→ **Exercise objective**
Word for word, reproduce each entry.

→ **Record set**
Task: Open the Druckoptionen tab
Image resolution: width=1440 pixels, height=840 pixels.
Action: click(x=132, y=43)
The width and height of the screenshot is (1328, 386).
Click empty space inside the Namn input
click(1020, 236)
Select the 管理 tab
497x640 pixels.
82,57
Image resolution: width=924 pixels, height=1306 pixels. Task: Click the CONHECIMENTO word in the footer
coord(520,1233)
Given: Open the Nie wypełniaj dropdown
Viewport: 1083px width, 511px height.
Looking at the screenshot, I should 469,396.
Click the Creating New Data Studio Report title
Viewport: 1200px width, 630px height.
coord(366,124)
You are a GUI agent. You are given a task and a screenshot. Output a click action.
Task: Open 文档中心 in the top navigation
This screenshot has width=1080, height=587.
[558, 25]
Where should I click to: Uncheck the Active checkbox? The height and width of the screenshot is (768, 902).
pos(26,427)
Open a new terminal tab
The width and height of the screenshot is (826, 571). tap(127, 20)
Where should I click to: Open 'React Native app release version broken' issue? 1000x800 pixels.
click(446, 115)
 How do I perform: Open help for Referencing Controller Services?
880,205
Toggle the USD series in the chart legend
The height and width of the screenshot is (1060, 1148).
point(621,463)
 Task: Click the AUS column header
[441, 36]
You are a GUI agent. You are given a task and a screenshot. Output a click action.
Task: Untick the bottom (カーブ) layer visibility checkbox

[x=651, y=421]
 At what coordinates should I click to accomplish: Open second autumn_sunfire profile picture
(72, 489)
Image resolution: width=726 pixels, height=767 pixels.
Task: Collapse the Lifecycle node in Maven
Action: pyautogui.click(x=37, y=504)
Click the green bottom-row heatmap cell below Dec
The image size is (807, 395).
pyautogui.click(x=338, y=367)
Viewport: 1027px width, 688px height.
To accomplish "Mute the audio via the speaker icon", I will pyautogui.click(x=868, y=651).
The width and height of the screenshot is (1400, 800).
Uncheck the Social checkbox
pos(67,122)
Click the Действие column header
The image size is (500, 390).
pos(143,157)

→ **Solution**
Task: Open the Druckoptionen tab
Image resolution: width=1440 pixels, height=840 pixels.
Action: click(x=132, y=43)
The width and height of the screenshot is (1328, 386).
Click empty space inside the Namn input
click(1020, 236)
Select the 管理 tab
497x640 pixels.
82,57
Image resolution: width=924 pixels, height=1306 pixels. Task: Click the CONHECIMENTO word in the footer
coord(520,1233)
Given: Open the Nie wypełniaj dropdown
Viewport: 1083px width, 511px height.
Looking at the screenshot, I should 469,396.
Click the Creating New Data Studio Report title
Viewport: 1200px width, 630px height.
coord(366,124)
You are a GUI agent. You are given a task and a screenshot. Output a click action.
Task: Open 文档中心 in the top navigation
This screenshot has width=1080, height=587.
[558, 25]
Where should I click to: Uncheck the Active checkbox? The height and width of the screenshot is (768, 902).
pos(26,427)
Open a new terminal tab
The width and height of the screenshot is (826, 571). tap(127, 20)
Where should I click to: Open 'React Native app release version broken' issue? 1000x800 pixels.
click(446, 115)
 How do I perform: Open help for Referencing Controller Services?
880,205
Toggle the USD series in the chart legend
The height and width of the screenshot is (1060, 1148).
point(621,463)
 Task: Click the AUS column header
[441, 36]
You are a GUI agent. You are given a task and a screenshot. Output a click action.
Task: Untick the bottom (カーブ) layer visibility checkbox

[x=651, y=421]
 At what coordinates should I click to accomplish: Open second autumn_sunfire profile picture
(72, 489)
Image resolution: width=726 pixels, height=767 pixels.
Task: Collapse the Lifecycle node in Maven
Action: pyautogui.click(x=37, y=504)
Click the green bottom-row heatmap cell below Dec
The image size is (807, 395).
pyautogui.click(x=338, y=367)
Viewport: 1027px width, 688px height.
To accomplish "Mute the audio via the speaker icon", I will pyautogui.click(x=868, y=651).
The width and height of the screenshot is (1400, 800).
Uncheck the Social checkbox
pos(67,122)
Click the Действие column header
The image size is (500, 390).
pos(143,157)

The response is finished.